Code of Ethics

Code Of Ethical Conduct For Chief Executive Officer And Executive Officers Including Senior Financial Officers

Policy: Advanced Lighting Technologies, LLC. (the “Company” or “ADLT”) is committed to achieving high standards of business and personal ethics for itself, and its Chief Executive Officer and Executive Officers including Senior Financial Officers.

Purpose: To set forth key conduct requirements for certain senior officers of the Company in compliance with the Securities and Exchange Commission (SEC) rules requiring each issuer to disclose the provisions of its code of ethics for its principal executive officer, financial officer, principle accounting officer or controller and persons which perform similar functions.

Scope: This policy covers the Company’s Chief Executive Officer and Executive Officers including Senior Financial Officers and any other individuals with similar functions and responsibilities for the Company’s accounting and financial reporting.

Code of Ethical Conduct Standards

The Company recognizes the importance and significant role of its Chief Executive Officer and Executive Officers including Senior Financial Officers within its corporate governance program. These individuals are uniquely capable and empowered to ensure that the interests of the Company’s stakeholders are appropriately balanced, protected and preserved. Accordingly, this Code provides principles to which these individuals are expected to adhere and advocate. The Code embodies rules regarding individual and peer responsibilities, as well as responsibilities to the Company, the public and other stakeholders. As a result, the following standards are expected to be adhered to by each of these individuals:

1. Demonstrate honest and ethical conduct at all times, including avoiding actual or apparent conflicts of interest in personal and professional relationships. Avoid conflicts of interest, including disclosure to a person or persons within the Company or outside the Company of any material transaction or relationship that reasonably could be expected to give rise to a conflict of interest.

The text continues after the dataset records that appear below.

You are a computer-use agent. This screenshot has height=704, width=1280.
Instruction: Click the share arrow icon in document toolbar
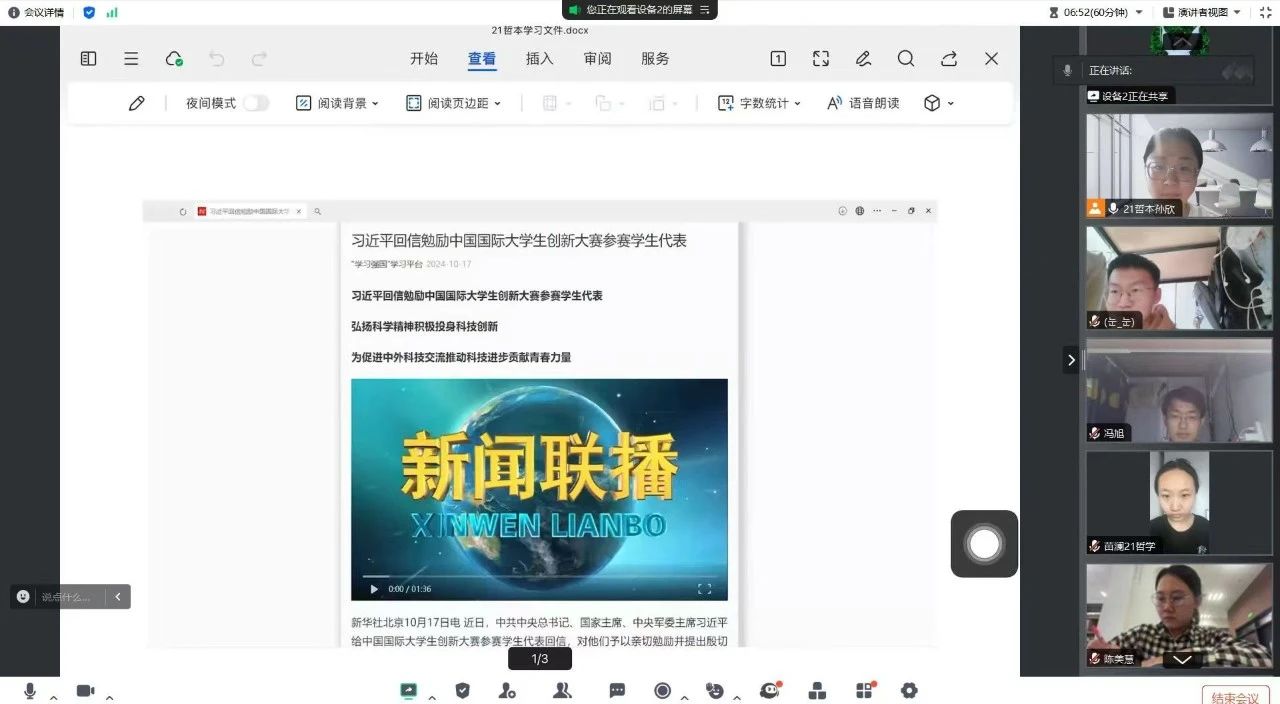point(949,59)
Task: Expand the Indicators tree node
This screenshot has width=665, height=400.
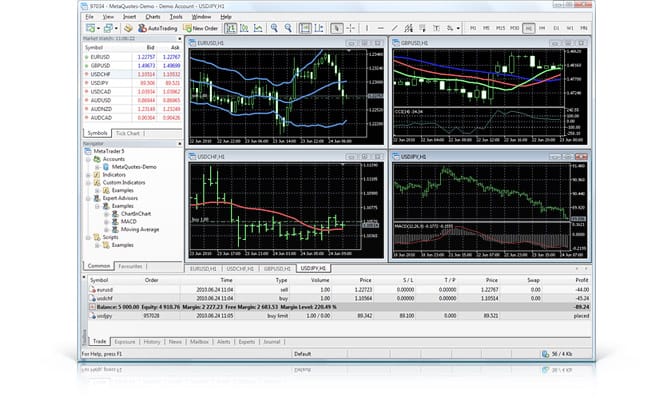Action: [90, 175]
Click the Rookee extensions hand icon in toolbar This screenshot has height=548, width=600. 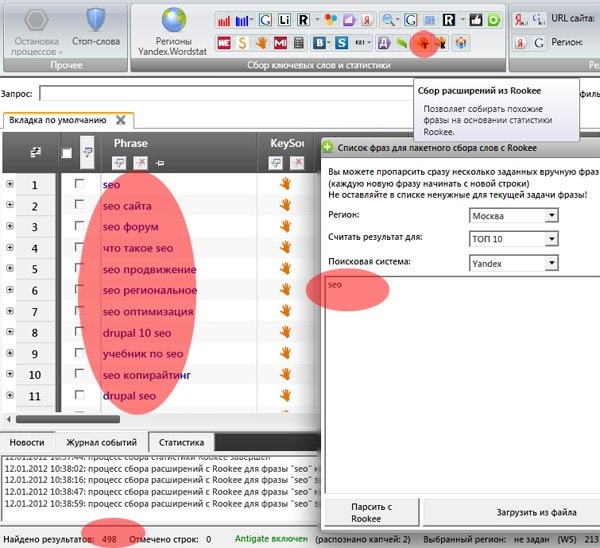423,43

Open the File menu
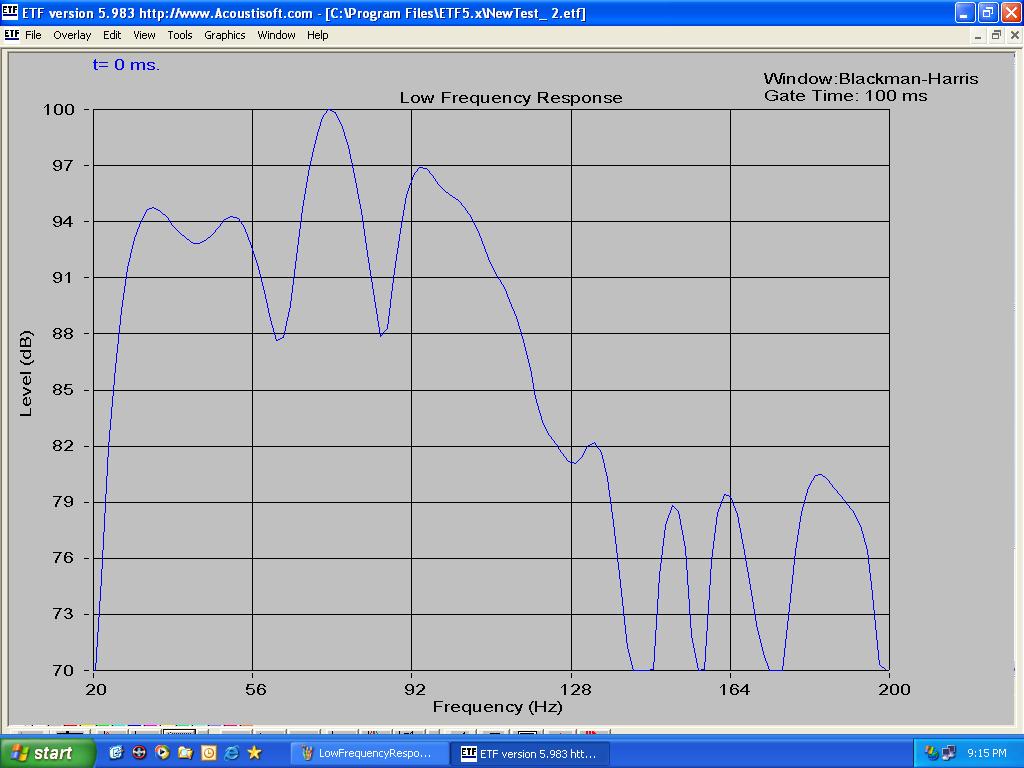tap(33, 35)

2. Provide constituents with information that is accurate, complete, objective, relevant, timely and understandable in the Company’s periodic reports required to be filed with the SEC and in all other information, both oral and written, to the Company’s stakeholders, as well as any public communications made by the Company.

3. Comply with rules and regulations of federal, state, provincial and local governments and other appropriate private and public regulatory agencies, as well as the established policies of the Company.

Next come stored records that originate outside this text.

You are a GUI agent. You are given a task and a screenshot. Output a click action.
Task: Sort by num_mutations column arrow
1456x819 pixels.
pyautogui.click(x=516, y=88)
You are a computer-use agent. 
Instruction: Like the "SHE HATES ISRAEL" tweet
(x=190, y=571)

4. Act in good faith, responsibly, with due care, competence and diligence, without misrepresenting material facts or allowing independent judgment to be subordinated.

5. Respect the confidentiality of information acquired in the course of their work, except when authorized or otherwise legally obligated to disclose. Confidential information acquired in the course of work should not be used for personal advantage.

6. Share knowledge and maintain skills important and relevant to the needs of the Company.

7. Proactively promote ethical behavior as a responsible partner among peers in the work environment and community.

8. Acknowledge responsible use of and control over all assets and resources employed or entrusted to them.

All material transactions or relationships involving potential conflicts of interest should be reviewed first with the Company’s legal counsel and its Audit Committee for approval before entering into such transaction. In rare circumstances the Audit Committee may grant a waiver for a specific provision of the Code. If an individual becomes aware of a violation of this Code, such violation should be reported to the Company’s legal counsel and Audit Committee. The Company’s Audit Committee has the final determination as to whether there has been a violation of this Code. In the case where the Audit Committee has determined that there has been a violation of this Code, the Audit Committee has the power and responsibility to discipline the individual committing the violation up to and including the power and responsibility to terminate the employment of the individual committing the violation, if they find that the individual had a clear knowledge of such violation.

Annually, each individual covered by this Code should sign a certification that they have complied with each of the requirements of this Code. Copies of this certification should be provided to the Company’s Audit Committee.